Send it back - they'll take care of you. I've had to send several back myself, but not for this issue. Mine was rust in the "sealed" drag. More than likely the part that holds it together is worn out. Do you still get that click when you put it together? Or the pop when it comes apart? If not, that piece is definitely worn out.

They also have an upgrade program where they will give you basically guide cost on a new reel. Ask them about it. I've upgraded my Velocity reels to Litespeeds. Same drag, but better looking and much lighter.


----------



## pete_paschall (May 8, 2009)

> Send it back - they'll take care of you.  I've had to send several back myself, but not for this issue.  Mine was rust in the "sealed" drag.  More than likely the part that holds it together is worn out.  Do you still get that click when you put it together?  Or the pop when it comes apart?  If not, that piece is definitely worn out.
> 
> They also have an upgrade program where they will give you basically guide cost on a new reel.  Ask them about it.  I've upgraded my Velocity reels to Litespeeds.  Same drag, but better looking and much lighter.
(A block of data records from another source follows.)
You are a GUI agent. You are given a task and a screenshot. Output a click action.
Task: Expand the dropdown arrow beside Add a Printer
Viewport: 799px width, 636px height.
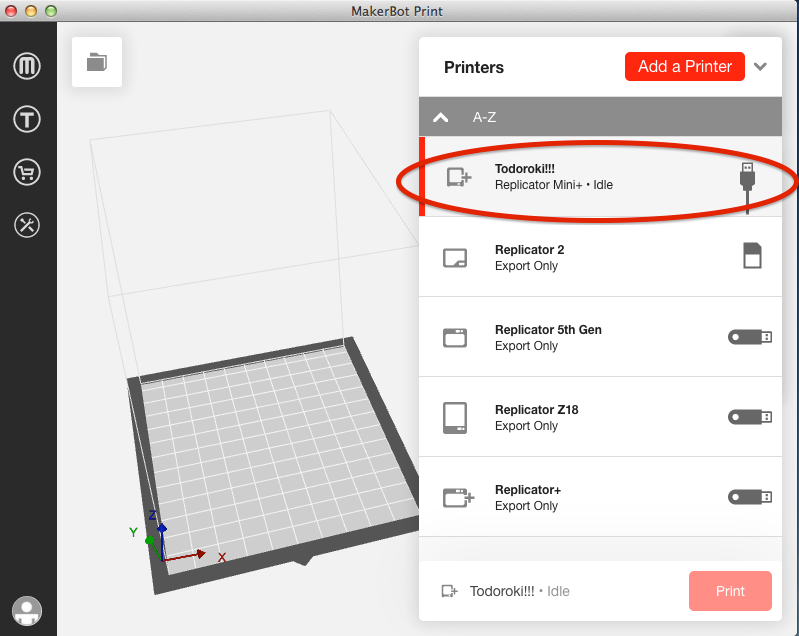(760, 67)
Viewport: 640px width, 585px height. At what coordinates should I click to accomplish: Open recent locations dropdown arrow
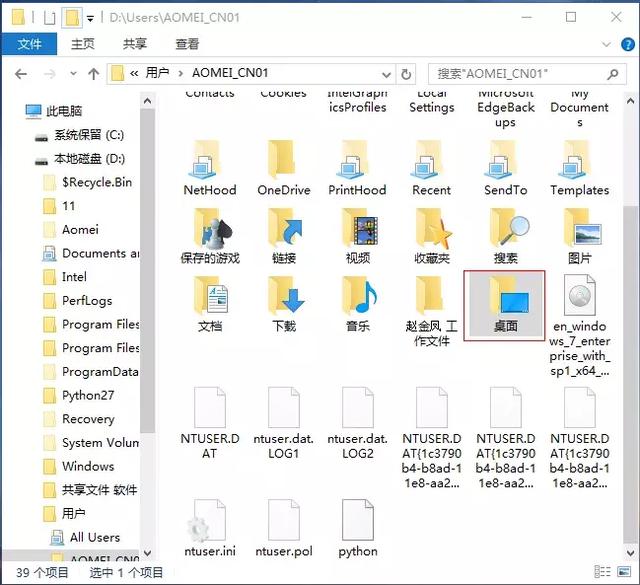73,74
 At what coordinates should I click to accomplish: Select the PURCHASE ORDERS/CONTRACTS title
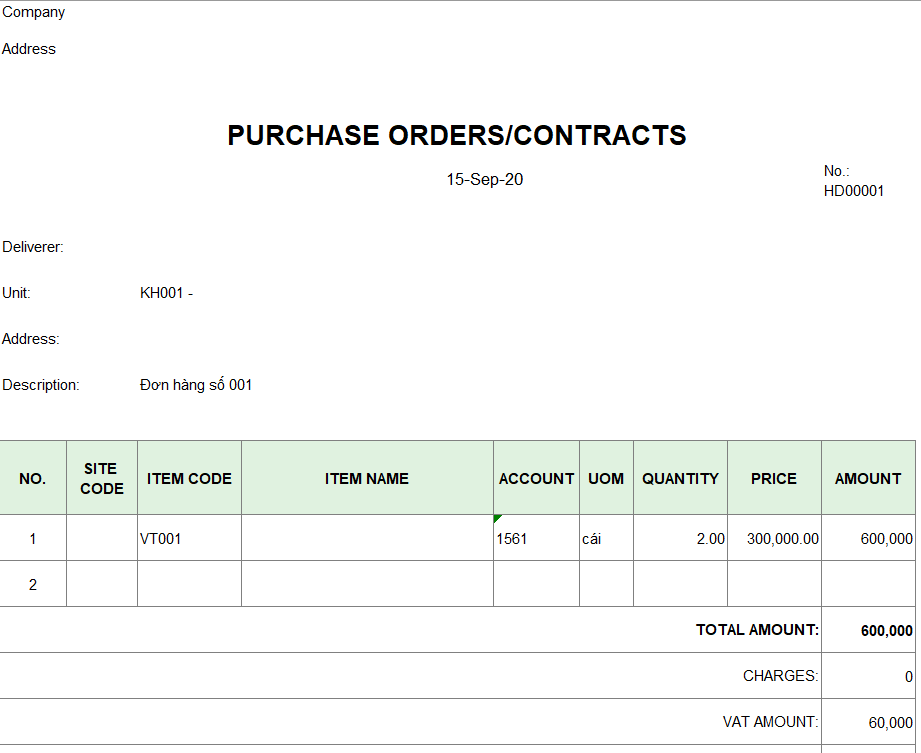coord(457,136)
Those are good questions - I probably should have explained that both times it has happened with the Litespeed model (one 3 and one 3.5), which I had upgraded to from the Velocity models. Both reels had been used less than 5 times, so nothing was worn out. I've never had the issue with the Velocity reels, some of which I have fished hard for 10 years.


----------



## freeflyfree (May 12, 2010)

I have a konic, and the spool came off while picking up line...I called Lamson and they sent me a tighter fitting gland...I think that's what they called it, since then I haven't had any problems.


----------



## ifsteve (Jul 1, 2010)

Two data points. 

1. One of my trout fishing buddies is a Lamson whore. All he fishes with and thinks they are the best buy on the planet.
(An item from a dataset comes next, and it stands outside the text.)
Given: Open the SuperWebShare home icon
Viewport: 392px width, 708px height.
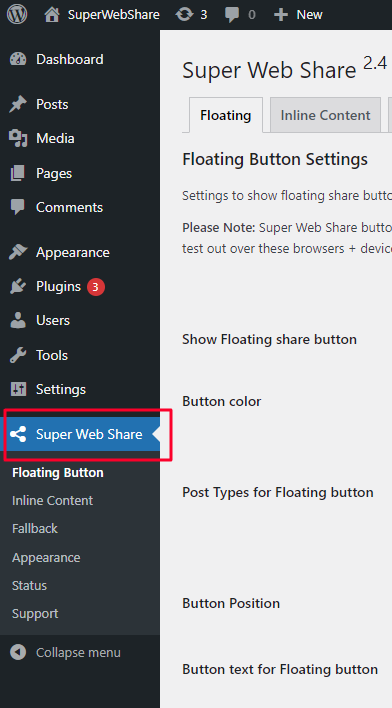Looking at the screenshot, I should (x=52, y=14).
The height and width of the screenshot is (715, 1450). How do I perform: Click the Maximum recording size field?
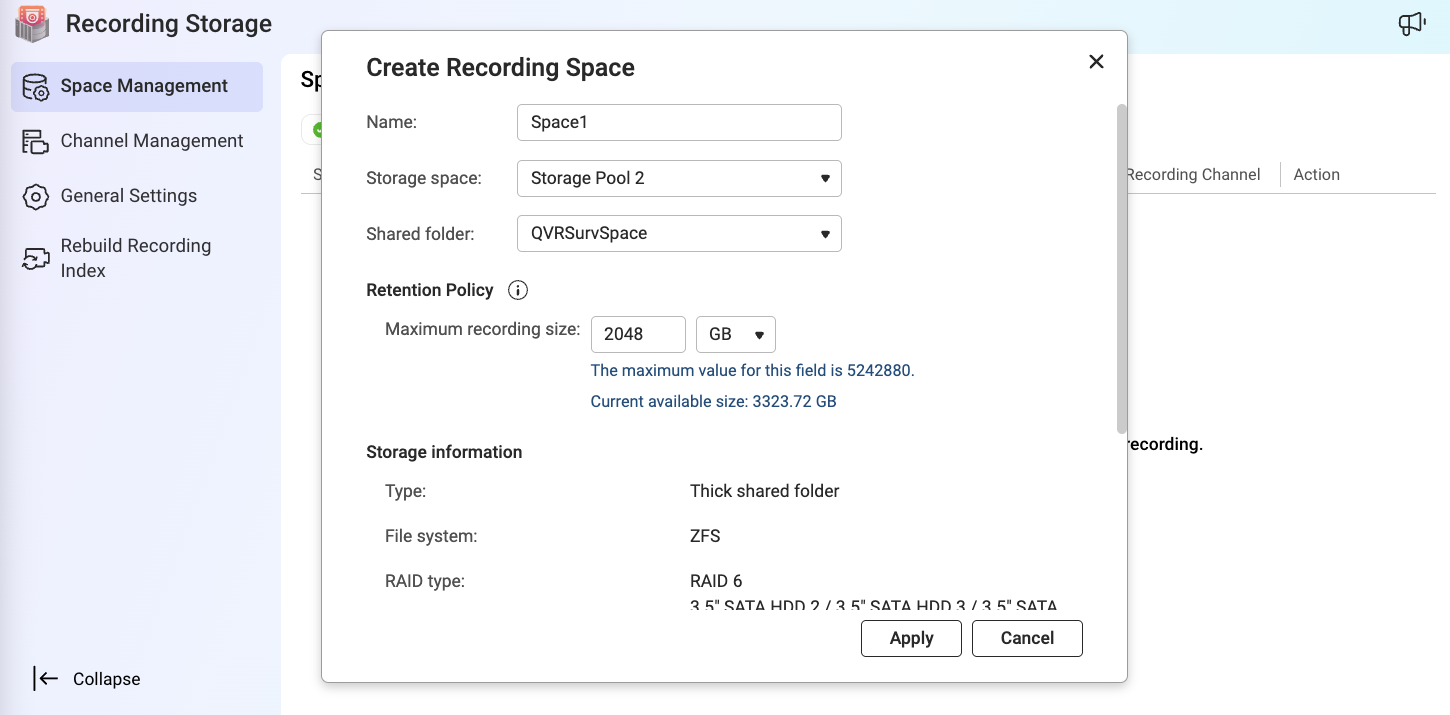tap(637, 334)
2. Other fishing buddy works in a local fly shop. Sends in more Lamsons for repairs than all other reel brands they sell together. Thinks they are pieces of trash and wouldn't own one if you gave it to him.
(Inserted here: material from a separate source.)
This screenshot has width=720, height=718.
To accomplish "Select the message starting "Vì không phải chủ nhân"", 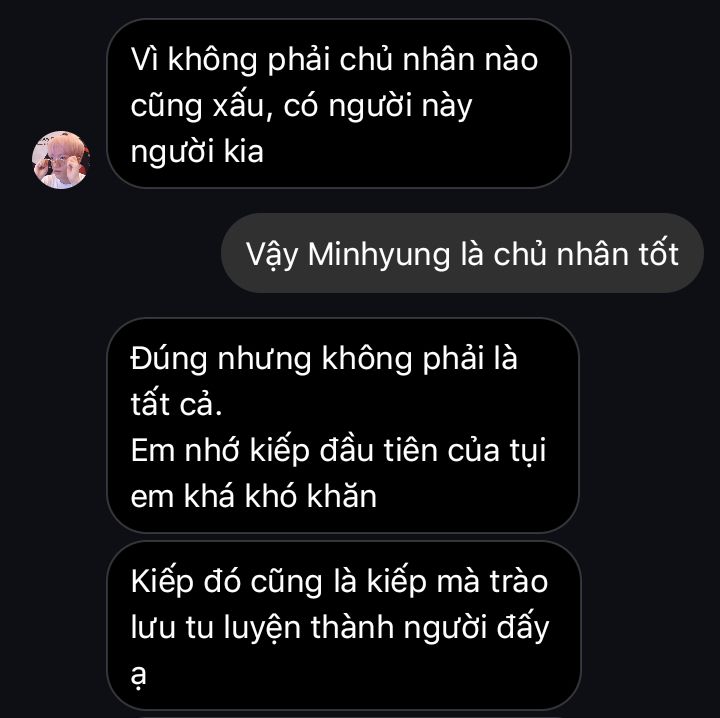I will (339, 104).
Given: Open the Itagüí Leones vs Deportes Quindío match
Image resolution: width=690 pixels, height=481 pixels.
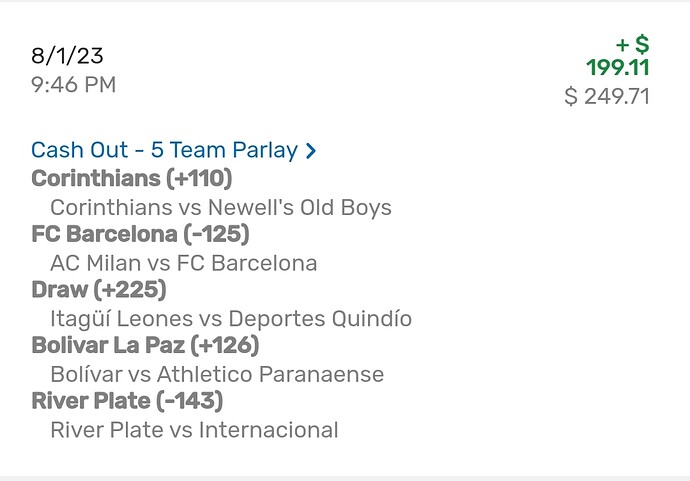Looking at the screenshot, I should 230,319.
Seems like Lamsons are love em or hate em.


----------



## coconutgroves (Sep 23, 2013)

Send them in. The newer ones are much more reliable.


----------



## el9surf (Dec 23, 2008)

I have a guru anniversary addition with ported spool. After setting it up I gave the line a yank to test the drag no more than a red or snook would give when getting to the reel. Keep in mind it was brand new out of the box never fished. Spool came flying off landing on the garage floor. The spool was crushed from landing and I was pissed. The plastic drag housing cap had pulled clear out of the metal frame. Sent it in and it was promptly returned looking brand new. Hasn't happened again and I no longer test my drags over concrete or tile


----------



## mxbeebop (Mar 22, 2013)

I have many hours on my lite speed, no issues. sounds like a defect. How tight is that spool on there? mine takes a good bit of thumb pressure to remove. 

Been a good reel for the money, I like the drag allot.


----------



## pete_paschall (May 8, 2009)

I have had the problem on 2 different Litespeed reels - one a 3.0 and the other a 3.5, with both reels being new. In both cases, the plastic cap that houses the drag clutch came unscrewed and was still attached to the spool. It seems like what I read mentioned the thread direction of the plastic piece allowed it to come unscrewed when line was pulled off when set up with a right hand retrieve. I have always loved my Velocity reels, but this has me a little nervous.


----------



## NoeSmyrnaBch (Aug 19, 2013)

Check the rubber o-ring that sits in the plastic cap. If it doesn't seat right it will cause issues. Mine seems to stick to the center pin of the spool when taking it apart. I have to pull it off the pin and put it back into place on the plastic drag cap, then it mounts back with no issue and stays put. Its like it doesn't allow the spool to seat 100% because its not fitting into the plastic cap all the way. Kind of a pain, i'm too lazy to send it back.


----------